> **Excerpted text**:
============

2020–2021 BCSC Basic and Clinical Science Course™
11 Lens and Cataract
Chapter 3: Biochemistry and Physiology
Carbohydrate Metabolism
See Figure 3-2 for an overall diagram of glucose metabolism in the lens.
Glycolysis and Hexose Monophosphate Shunt
The goal of lens metabolism is the maintenance of lens transparency. In the lens, energy production largely depends on glucose metabolism. Glucose enters the lens from the aqueous humor both by simple diffusion and by a mediated transfer process called facilitated diffusion. Most of the glucose transported into the lens is phosphorylated to glucose-6-phosphate (G6P) by the enzyme hexokinase. This reaction is 70–100 times slower than that of other enzymes involved in lens glycolysis and is, therefore, rate-limited. Once formed, G6P enters 1 of 2 metabolic pathways:
-
Anaerobic glycolysis. The more active of the 2 pathways, anaerobic glycolysis provides most of the high-energy phosphate bonds required for lens metabolism. In anaerobic glycolysis, substrate-linked phosphorylation of adenosine diphosphate (ADP) to adenosine triphosphate (ATP) occurs at 2 steps along the pathway from glucose metabolism to lactate. The rate-limiting step in the glycolytic pathway itself occurs at the level of the enzyme phosphofructokinase, which is regulated via feedback control by metabolic products of the glycolytic pathway. This pathway is much less efficient than the aerobic citric acid cycle (also called the tricarboxylic acid cycle or the Krebs cycle), because only 2 net molecules of ATP are produced for each glucose molecule utilized, whereas the aerobic citric acid cycle produces an additional 36 molecules of ATP from each metabolized glucose molecule (oxidative metabolism). Because of the low oxygen tension in the lens, only about 3% of the lens glucose passes through the citric acid cycle to produce ATP; however, even this low level of aerobic metabolism produces approximately 25% of the ATP of the lens.

============

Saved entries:
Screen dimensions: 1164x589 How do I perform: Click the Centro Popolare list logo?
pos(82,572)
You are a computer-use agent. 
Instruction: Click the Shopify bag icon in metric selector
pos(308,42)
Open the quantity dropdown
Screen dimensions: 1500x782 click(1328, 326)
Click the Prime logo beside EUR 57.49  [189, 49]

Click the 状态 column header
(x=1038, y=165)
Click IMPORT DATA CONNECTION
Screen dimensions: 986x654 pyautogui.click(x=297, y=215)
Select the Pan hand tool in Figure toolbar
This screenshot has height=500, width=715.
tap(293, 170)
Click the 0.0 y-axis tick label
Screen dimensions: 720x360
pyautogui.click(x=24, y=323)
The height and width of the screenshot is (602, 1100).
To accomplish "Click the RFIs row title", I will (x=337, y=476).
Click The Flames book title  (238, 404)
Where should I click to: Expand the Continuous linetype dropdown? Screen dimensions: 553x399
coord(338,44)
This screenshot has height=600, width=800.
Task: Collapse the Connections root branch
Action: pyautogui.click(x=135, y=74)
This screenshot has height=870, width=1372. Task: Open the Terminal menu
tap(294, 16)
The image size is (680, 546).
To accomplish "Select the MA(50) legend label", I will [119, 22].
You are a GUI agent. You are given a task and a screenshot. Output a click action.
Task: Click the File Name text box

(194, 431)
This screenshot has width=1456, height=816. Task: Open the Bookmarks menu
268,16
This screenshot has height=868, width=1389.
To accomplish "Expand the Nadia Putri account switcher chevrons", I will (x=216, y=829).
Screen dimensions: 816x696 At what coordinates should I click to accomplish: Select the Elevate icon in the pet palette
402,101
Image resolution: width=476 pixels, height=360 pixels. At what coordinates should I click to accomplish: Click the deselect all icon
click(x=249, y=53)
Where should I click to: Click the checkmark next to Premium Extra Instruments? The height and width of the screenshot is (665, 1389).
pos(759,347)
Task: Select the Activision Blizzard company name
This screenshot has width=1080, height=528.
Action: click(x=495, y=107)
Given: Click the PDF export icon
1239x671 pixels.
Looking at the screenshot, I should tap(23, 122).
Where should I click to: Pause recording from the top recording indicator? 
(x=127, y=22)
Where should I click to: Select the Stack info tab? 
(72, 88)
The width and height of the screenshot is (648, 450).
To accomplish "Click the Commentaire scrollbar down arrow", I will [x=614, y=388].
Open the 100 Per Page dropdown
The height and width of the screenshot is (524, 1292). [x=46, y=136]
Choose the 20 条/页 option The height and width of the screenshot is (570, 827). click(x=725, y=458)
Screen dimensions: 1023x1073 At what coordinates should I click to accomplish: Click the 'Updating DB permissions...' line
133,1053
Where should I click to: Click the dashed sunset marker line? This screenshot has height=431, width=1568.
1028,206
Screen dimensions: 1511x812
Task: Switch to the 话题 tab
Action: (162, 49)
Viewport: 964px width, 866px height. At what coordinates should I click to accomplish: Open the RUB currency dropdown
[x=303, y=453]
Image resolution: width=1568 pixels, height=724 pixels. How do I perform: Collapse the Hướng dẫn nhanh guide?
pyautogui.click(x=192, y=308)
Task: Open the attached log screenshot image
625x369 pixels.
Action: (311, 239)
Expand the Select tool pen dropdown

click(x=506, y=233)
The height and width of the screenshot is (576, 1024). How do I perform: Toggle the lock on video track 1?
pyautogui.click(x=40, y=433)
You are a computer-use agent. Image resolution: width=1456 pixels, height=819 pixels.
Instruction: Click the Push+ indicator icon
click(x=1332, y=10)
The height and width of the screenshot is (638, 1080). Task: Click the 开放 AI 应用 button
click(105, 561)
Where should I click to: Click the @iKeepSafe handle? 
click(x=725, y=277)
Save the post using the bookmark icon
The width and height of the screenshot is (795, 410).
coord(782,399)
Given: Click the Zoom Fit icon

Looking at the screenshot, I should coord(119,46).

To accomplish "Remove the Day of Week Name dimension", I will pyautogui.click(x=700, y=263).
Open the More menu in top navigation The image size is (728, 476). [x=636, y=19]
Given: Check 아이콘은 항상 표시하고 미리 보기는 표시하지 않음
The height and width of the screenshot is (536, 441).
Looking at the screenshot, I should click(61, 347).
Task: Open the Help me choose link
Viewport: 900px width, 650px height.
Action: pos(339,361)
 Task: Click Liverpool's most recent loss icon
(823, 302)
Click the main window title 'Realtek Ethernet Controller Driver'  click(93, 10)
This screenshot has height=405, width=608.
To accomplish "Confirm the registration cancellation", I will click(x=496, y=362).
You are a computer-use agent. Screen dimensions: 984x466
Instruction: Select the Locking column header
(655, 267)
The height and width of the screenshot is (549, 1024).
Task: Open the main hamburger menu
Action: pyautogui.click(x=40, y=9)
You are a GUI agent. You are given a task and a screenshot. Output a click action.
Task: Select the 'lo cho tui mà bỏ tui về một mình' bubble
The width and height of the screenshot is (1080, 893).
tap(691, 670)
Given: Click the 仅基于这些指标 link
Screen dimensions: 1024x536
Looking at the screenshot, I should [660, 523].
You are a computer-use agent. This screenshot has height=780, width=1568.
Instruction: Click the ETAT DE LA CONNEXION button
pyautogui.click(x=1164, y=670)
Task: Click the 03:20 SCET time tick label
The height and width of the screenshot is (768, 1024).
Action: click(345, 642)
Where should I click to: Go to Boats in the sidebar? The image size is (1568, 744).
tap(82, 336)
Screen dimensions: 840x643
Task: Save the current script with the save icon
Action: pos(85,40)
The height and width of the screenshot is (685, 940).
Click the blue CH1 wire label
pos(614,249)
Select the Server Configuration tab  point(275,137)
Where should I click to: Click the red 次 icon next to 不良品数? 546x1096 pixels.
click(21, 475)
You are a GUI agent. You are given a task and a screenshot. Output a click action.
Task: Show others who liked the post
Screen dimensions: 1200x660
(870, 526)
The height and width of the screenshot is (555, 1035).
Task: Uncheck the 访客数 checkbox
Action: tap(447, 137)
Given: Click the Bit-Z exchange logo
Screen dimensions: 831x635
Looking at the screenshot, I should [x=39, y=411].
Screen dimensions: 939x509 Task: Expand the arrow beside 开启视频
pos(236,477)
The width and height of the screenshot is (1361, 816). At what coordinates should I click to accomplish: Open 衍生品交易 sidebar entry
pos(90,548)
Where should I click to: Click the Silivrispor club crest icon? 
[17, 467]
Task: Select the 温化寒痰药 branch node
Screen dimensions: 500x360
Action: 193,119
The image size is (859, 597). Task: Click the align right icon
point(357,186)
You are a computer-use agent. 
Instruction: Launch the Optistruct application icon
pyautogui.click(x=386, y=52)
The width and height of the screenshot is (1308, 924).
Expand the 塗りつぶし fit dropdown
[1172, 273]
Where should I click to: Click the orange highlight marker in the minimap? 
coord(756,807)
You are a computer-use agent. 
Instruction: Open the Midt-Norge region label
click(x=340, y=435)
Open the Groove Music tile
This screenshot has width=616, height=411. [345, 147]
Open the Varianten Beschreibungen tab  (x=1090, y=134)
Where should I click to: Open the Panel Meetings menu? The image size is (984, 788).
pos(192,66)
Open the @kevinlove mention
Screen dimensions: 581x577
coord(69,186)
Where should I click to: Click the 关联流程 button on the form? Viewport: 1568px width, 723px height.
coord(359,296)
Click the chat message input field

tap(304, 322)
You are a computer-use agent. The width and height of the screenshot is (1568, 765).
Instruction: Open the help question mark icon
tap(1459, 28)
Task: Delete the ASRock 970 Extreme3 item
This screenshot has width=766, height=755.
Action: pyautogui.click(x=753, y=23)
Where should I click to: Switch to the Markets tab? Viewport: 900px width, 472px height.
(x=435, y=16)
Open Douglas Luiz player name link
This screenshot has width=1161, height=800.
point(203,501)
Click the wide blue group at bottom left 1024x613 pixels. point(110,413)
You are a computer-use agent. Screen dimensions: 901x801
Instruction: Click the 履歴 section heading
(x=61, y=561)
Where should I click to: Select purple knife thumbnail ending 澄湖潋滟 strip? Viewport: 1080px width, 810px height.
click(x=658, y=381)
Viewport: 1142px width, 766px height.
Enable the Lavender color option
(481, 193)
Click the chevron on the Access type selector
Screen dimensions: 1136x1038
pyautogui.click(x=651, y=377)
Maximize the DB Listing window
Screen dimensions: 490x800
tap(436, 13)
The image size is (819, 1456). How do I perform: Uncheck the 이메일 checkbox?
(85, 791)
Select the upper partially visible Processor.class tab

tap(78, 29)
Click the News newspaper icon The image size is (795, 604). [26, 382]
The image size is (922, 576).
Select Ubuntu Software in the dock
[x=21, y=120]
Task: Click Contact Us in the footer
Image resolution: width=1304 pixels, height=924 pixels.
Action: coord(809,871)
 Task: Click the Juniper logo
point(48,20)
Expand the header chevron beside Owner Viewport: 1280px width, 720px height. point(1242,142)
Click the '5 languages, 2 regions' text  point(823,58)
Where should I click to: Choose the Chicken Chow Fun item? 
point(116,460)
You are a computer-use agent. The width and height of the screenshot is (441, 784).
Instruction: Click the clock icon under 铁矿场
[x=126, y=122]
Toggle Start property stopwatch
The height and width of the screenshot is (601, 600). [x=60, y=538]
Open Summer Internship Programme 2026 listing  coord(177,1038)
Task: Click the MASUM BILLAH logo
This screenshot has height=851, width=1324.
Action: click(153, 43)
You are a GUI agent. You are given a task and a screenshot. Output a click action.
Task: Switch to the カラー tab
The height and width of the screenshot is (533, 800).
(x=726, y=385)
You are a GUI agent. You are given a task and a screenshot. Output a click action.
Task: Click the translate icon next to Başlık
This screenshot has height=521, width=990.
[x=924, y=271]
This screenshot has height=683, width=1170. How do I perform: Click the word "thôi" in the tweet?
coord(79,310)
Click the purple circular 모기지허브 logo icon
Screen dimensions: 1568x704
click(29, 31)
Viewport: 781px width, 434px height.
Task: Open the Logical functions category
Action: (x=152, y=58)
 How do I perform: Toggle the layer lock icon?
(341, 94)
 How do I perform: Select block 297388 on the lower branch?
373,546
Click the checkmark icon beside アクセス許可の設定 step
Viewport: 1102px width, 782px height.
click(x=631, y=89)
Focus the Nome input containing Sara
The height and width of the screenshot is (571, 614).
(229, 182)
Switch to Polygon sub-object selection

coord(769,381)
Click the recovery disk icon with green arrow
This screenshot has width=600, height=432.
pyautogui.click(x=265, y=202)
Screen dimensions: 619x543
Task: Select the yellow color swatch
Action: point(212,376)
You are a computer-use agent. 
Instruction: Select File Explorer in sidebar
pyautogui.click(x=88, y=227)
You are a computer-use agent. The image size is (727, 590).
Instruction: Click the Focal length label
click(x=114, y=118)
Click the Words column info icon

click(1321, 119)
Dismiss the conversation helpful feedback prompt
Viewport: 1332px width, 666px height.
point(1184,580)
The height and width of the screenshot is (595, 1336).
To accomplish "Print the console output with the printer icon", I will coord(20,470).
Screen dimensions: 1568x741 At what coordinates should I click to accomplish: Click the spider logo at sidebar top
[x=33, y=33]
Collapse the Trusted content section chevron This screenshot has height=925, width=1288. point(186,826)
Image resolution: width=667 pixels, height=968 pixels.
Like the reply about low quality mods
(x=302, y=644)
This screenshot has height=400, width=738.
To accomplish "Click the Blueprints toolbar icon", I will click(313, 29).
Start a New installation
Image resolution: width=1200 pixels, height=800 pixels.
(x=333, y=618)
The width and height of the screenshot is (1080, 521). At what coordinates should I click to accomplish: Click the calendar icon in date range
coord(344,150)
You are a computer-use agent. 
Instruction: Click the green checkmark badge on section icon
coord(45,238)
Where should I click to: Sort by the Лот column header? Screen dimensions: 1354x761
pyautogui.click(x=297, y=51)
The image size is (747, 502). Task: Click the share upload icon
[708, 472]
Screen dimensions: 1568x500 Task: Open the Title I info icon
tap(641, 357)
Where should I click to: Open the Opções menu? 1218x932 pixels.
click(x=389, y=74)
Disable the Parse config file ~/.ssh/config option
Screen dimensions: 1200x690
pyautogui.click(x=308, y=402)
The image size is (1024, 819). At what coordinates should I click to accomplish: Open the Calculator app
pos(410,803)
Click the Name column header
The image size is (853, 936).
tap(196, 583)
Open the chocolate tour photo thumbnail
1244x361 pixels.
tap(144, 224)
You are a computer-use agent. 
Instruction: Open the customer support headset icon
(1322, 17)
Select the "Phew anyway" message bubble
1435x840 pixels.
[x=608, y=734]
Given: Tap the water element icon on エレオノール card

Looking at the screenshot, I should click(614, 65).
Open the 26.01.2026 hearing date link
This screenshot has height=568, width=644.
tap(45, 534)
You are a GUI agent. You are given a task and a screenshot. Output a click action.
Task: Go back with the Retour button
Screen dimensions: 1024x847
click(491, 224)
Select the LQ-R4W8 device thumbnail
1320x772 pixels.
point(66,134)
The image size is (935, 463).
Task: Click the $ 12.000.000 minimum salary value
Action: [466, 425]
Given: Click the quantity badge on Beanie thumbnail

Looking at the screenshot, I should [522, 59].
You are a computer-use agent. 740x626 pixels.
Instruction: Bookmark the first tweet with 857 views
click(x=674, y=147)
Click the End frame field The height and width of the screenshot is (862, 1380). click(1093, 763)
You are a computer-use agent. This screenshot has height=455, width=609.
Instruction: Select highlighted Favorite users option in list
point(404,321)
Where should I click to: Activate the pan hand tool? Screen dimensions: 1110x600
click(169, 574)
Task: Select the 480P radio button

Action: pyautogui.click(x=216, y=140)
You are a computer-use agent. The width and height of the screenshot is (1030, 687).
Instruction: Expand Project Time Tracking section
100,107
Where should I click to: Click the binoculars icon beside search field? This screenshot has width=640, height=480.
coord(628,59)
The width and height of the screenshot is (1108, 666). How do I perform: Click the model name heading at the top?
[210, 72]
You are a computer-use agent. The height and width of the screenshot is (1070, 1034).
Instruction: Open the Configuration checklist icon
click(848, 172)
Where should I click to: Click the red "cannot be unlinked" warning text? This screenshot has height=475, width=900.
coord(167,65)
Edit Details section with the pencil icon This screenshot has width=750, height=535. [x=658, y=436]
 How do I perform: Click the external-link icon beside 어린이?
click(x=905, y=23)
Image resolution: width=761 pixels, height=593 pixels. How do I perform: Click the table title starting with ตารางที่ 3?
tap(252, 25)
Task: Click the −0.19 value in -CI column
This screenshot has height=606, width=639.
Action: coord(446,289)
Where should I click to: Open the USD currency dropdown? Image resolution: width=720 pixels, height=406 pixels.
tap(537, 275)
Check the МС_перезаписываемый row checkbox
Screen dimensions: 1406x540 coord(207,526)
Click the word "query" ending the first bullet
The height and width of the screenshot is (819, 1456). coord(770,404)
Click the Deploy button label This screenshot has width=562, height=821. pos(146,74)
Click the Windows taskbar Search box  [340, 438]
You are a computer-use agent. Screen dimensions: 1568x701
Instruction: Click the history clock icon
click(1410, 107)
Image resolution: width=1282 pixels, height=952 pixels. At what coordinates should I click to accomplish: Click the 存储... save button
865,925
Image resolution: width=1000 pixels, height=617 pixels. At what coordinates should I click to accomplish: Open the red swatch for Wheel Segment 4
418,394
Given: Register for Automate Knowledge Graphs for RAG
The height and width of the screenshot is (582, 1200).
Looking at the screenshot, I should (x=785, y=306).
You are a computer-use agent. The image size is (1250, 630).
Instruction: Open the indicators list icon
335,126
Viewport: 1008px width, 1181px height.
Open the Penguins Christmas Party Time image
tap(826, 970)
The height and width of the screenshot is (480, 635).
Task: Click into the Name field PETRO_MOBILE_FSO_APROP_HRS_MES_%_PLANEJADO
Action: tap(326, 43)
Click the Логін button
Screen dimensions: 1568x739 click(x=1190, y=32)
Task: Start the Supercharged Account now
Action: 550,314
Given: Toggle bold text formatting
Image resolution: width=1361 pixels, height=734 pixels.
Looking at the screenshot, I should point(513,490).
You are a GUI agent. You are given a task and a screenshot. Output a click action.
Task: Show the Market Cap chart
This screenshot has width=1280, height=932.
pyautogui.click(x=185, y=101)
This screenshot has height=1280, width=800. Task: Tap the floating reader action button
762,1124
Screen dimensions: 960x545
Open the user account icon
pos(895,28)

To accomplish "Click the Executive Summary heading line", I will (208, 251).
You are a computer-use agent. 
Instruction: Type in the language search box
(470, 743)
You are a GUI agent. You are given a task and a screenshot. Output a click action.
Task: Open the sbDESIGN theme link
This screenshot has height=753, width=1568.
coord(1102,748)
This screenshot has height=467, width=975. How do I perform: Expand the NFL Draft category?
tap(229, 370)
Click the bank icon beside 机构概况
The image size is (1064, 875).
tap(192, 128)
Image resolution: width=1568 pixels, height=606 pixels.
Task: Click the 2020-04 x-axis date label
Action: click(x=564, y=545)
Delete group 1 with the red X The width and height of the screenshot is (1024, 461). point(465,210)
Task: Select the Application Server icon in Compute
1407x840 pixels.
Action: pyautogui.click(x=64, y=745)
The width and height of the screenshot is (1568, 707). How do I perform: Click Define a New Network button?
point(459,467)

============

Resume the passage on glucose metabolism in the lens, starting right after its last sentence.

-
The hexose monophosphate (HMP) shunt. Also known as the pentose phosphate pathway, the HMP shunt is the less active pathway for utilization of G6P in the lens—on average, less than 5% of lens glucose is metabolized by this route. This pathway, which is stimulated in the presence of elevated levels of glucose, is involved in the generation of NADPH or reducing power.